When we were setting the table we heard something in the hedge. Went inside and watched. This little guy popped out, a red fox kit about 3-4 months old. A little skinny but looking healthy. He has developed a taste for chicken. I guess he was waiting for me to put the meat near the grill. Tossed him a boneless breast and he devoured it whole. The problem is he does not have a fear of my children. He walked to within 10 feet of them before I scooted him off.
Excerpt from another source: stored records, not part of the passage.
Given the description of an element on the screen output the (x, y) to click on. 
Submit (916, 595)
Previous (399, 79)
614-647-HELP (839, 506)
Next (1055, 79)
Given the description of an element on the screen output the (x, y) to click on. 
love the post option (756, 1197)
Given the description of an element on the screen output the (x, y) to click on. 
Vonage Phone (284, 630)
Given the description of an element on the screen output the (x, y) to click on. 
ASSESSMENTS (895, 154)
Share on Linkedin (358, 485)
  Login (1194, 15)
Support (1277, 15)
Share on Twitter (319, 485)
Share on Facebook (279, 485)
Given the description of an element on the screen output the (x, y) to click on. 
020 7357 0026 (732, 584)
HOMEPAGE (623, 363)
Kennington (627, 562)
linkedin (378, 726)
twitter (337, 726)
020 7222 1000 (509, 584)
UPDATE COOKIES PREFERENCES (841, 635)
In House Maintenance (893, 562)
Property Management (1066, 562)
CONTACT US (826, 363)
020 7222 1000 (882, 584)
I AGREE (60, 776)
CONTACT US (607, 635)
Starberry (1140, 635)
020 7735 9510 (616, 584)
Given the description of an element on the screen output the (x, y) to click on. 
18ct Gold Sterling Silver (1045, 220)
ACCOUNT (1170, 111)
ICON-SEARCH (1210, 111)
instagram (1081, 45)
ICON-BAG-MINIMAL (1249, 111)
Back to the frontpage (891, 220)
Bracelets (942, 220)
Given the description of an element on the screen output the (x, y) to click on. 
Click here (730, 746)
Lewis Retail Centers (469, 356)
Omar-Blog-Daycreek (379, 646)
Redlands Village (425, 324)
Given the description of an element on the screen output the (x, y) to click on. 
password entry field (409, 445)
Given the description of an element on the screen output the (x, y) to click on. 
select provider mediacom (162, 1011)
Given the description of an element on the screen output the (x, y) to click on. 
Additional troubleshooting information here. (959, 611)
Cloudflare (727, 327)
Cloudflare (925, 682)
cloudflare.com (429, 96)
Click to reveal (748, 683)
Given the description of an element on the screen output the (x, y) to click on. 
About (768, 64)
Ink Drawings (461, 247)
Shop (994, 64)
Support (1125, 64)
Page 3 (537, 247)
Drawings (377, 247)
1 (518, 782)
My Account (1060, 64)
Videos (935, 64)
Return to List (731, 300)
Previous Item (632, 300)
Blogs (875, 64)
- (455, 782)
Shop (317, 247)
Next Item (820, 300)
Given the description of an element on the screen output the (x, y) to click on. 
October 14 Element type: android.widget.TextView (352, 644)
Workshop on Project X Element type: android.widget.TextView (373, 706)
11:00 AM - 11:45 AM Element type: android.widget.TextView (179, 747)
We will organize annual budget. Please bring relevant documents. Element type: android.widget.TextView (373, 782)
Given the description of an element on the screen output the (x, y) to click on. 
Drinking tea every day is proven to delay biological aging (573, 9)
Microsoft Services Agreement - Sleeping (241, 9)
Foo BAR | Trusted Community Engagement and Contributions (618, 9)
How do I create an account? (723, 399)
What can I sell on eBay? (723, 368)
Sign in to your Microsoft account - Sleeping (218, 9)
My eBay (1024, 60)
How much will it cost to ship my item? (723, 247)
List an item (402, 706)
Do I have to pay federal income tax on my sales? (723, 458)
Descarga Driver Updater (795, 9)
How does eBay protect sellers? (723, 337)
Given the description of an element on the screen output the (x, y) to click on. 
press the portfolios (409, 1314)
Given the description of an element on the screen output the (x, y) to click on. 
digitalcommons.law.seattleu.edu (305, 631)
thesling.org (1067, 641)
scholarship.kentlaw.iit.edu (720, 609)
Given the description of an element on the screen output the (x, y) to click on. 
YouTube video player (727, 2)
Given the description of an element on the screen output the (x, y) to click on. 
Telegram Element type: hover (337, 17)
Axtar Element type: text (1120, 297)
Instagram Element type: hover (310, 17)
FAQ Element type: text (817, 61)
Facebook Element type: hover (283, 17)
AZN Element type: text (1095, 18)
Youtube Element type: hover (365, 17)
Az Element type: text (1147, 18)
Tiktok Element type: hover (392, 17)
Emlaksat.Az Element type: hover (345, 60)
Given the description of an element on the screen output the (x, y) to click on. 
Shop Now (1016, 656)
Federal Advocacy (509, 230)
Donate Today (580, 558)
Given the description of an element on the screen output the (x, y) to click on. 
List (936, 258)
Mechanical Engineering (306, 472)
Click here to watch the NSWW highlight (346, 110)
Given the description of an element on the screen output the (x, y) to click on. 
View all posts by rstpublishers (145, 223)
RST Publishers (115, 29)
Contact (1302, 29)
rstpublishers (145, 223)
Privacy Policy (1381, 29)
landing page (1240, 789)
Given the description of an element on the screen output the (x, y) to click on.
Last year we had a red fox with two kits in the woods behind our house. This year I saw her in March with a big belly but not since. I hope she is OK but he looks like he might be orphaned and learning on his own. I called one of the local wild life rehabilitation centers. He promised me some info on how to make sure this little guy grows up wild.

KaptJaq


----------



## fishingpol (Jun 17, 2012)

Nice picture.  That is quite a smart looking kit.


----------



## rottiman (Jun 17, 2012)

Do yourself and him a big favor.  DO NOT FEED HIM, your are signing his death warrant when you do.


----------



## KaptJaq (Jun 17, 2012)

rottiman said:


> Do yourself and him a big favor. DO NOT FEED HIM, your are signing his death warrant when you do.


 
Why do you think I called the wildlife rescue people? This little fox has no fear of the children, he was walking right up to them. He is probably surviving on stolen pet food. At this rate he will be hit by a car before he is a year old.

Last year, when there was a mother and two youngsters, we would watch her teaching them to hunt and to stay clear of humans. We had to watch through the windows. As soon as we were outside they were gone. She was with them most of the summer. This guy is on his own and needs help. He is a little too skinny for this time of year.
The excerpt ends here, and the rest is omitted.